En estos tiempos de crisis y zozobras, los empresarios de la energía, así como sus técnicos a sueldo, se estrujan las meninges buscando la panacea energética universal. Primero fue la nuclear, hasta que Chernobil y Fukushima enfriaron los ánimos de hasta sus defensores más entusiastas. Bueno, en todas partes menos aquí, donde se prorroga por 7 años la gemela burgalesa de la central nipona.
Ahora, nuestros modernos alquimistas tratan de vendernos nuevas panaceas universales. Se habla de una nueva era del gas, extraído del mismo corazón de las rocas por la técnica de fracturación; pero no se nos dice que para conseguir ese gas deberemos malgastar y contaminar otro recurso cada vez más escaso: el agua. También escuchamos cantos de sirena que hablan del hidrógeno, recurso abundante donde los haya; pero no se nos informa de que, para que produzca energía, es necesario emplear a su vez más energía extraída de otras fuentes, algo así como la trasmutación del plomo en oro. Últimamente, se oye también hablar mucho de la biomasa como la nueva panacea. Arrojados capitanes de empresa -vascos y alaveses incluidos- se meten en el negocio, y algunos proponen nada menos que el eucalipto como el combustible perfecto.

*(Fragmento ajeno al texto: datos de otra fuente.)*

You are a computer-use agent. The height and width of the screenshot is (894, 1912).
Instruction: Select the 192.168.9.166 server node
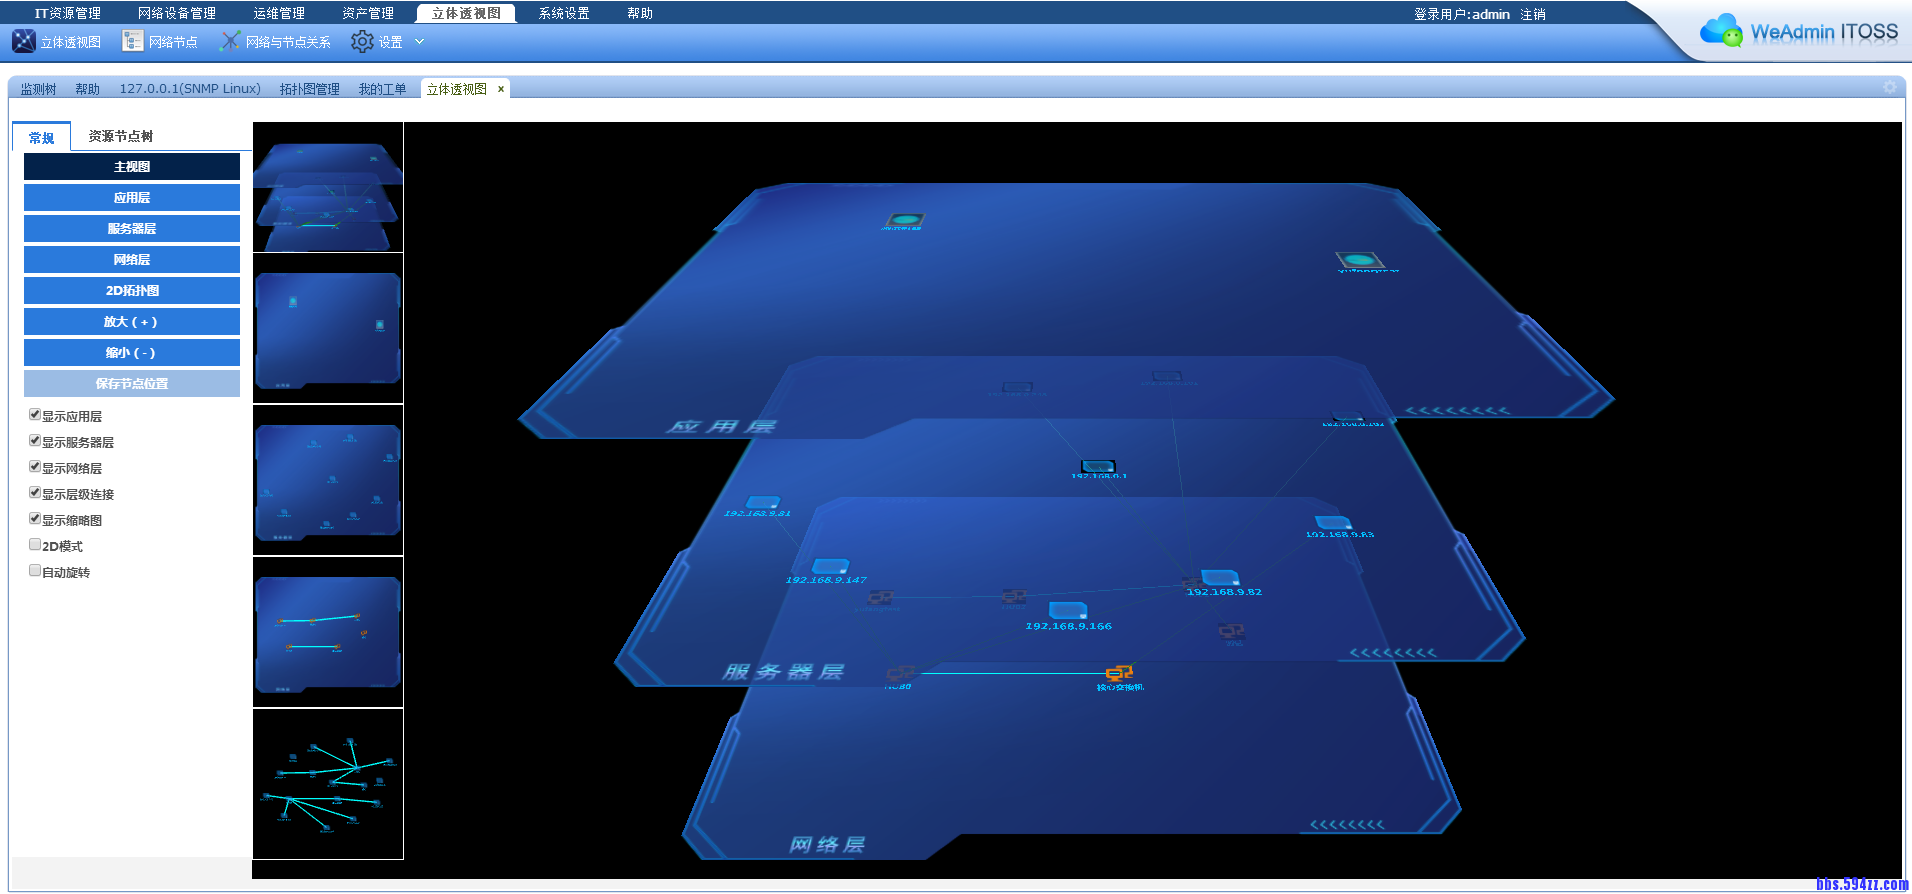[x=1067, y=610]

Estos mercachifles de la energía, cegados por la posibilidad del negocio redondo, son incapaces de ver que no existen panaceas que sustituyan al petróleo. Ni siquiera llenando todos nuestros montes y campos de labor con molinos eólicos, construidos sobre grandes plantaciones de eucaliptos y pozos de fracking, conseguiremos mantener los niveles de consumo energético de la era del petróleo barato. No querer verlo no nos ayudará a afrontarlo.